Fangirl is a wonderful coming of age book that I think any girl heading off to college should read. It has genuine, likable characters and an adorable romance that will leave you giddy. I truly appreciated the growth and transformation of the characters, and I hated to say goodbye. After this fantastic experience, I am definitely adding Ms. Rowell to my must read author list. I highly recommend you check out this book.
"Look....Cath said. "I can't just let strange guys into my room. I don't even know your name. This whole situation is too rapey."
"He's a perfectly good boyfriend," Cath would say.

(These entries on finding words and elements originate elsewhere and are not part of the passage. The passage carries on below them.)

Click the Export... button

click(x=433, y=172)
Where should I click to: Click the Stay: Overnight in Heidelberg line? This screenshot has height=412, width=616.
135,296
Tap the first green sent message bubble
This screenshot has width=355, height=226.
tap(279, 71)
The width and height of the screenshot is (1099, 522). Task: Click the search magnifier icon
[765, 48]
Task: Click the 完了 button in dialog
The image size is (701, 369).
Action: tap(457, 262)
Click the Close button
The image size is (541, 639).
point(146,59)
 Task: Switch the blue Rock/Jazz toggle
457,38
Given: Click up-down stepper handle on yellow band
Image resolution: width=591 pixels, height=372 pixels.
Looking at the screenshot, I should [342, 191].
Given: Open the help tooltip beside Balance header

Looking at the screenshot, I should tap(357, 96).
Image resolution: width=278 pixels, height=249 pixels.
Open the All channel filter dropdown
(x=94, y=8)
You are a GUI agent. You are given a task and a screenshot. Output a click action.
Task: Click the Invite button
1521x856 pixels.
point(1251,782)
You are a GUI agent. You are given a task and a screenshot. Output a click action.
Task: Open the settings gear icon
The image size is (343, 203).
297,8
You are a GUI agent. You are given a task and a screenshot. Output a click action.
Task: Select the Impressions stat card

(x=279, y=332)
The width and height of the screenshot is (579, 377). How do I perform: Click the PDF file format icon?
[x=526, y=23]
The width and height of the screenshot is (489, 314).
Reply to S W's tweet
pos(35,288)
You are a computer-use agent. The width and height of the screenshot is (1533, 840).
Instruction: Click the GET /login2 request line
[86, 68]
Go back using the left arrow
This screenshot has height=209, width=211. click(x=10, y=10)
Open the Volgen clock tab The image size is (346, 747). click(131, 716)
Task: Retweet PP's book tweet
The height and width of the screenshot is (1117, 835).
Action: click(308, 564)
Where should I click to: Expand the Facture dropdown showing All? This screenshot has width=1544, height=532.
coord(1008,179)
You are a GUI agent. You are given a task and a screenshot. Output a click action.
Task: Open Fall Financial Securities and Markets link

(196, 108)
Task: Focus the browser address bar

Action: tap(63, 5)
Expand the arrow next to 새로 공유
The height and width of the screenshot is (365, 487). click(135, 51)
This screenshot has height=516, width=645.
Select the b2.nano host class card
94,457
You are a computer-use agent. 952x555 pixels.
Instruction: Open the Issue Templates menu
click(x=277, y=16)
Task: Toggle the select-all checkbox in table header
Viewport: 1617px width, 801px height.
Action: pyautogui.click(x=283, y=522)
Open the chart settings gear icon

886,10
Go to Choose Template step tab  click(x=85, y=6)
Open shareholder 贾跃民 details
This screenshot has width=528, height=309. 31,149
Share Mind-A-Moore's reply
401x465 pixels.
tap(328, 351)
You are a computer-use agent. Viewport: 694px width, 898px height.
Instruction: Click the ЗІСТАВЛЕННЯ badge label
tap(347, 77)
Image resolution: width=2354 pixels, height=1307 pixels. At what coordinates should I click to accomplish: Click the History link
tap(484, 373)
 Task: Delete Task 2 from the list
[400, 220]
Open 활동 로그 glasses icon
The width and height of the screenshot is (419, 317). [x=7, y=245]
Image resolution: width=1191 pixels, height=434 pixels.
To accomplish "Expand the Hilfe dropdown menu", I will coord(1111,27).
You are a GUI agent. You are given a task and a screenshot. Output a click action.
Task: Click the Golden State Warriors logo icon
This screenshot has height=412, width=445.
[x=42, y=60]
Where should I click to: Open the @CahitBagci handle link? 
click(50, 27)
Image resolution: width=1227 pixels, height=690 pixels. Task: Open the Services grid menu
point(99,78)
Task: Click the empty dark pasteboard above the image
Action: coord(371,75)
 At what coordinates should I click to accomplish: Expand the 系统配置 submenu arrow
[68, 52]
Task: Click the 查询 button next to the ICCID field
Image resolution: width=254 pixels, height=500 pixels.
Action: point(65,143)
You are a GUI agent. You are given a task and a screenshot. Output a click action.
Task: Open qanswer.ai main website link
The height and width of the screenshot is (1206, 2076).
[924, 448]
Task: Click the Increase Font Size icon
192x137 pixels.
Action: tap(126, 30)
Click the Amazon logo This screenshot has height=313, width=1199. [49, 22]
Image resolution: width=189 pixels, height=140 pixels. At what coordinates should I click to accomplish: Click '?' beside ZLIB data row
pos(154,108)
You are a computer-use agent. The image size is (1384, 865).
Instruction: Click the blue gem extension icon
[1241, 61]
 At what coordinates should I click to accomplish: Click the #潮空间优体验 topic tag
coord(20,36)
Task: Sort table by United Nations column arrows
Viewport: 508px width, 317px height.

"He's and end table," Wren would answer.
"He's always there for me."
"...to set magazines on."
"The conversion was her favorite part. "That moment," she told Cath, "when you realize that a guy's looking at you differently---that you're taking up more space in his field of vision. That moment when you know he can't see past you anymore."
"He already thought she was a weirdo, and this was just going to make her seem that much weirder. Did the bearded lady get excited when cute guys came to her freak show?"
"Smiling is confusing, she thought. This is why I don't do it."
"But you're so helpless sometimes. It's like watching a kitten with its head trapped in a Kleenex box."
I received a copy of this book from the publisher in exchange for an honest review. All opinions are my own and I was not compensated for this review.